INSTRUCTION:
Rewrite the rows from the line containing "Where should I" through the line containing "click(x=218, y=112)", with "heading" replaced by "title" and every other character kept the same.

[Start DATA TO USE]

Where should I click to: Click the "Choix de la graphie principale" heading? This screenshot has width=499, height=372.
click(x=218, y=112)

[End DATA TO USE]
[Start DATA TO USE]

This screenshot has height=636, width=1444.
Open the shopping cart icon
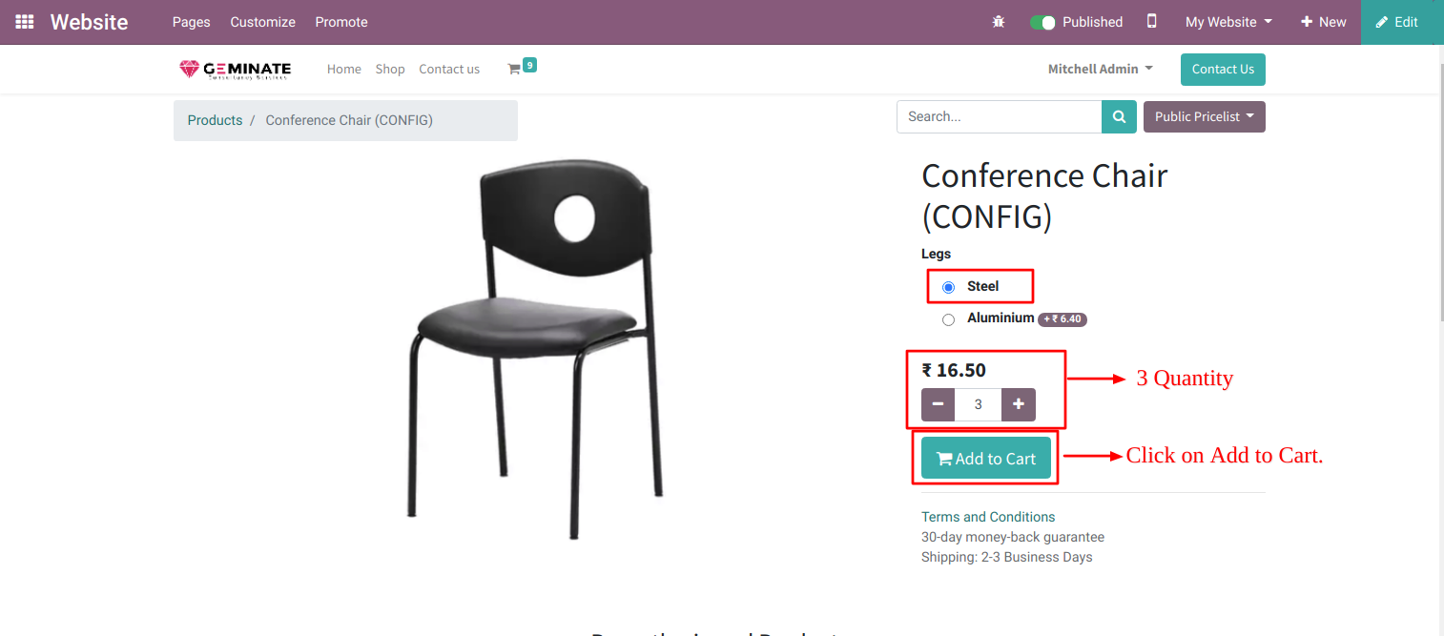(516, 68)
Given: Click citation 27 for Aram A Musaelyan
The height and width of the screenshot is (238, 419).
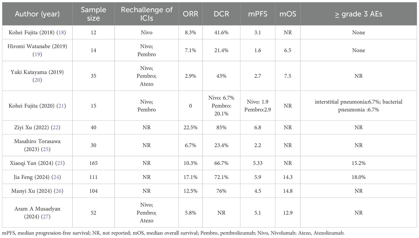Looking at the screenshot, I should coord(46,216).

[End DATA TO USE]

EXERCISE OUTPUT:
Where should I click to: Click the "Choix de la graphie principale" title? This screenshot has width=499, height=372.
click(x=218, y=112)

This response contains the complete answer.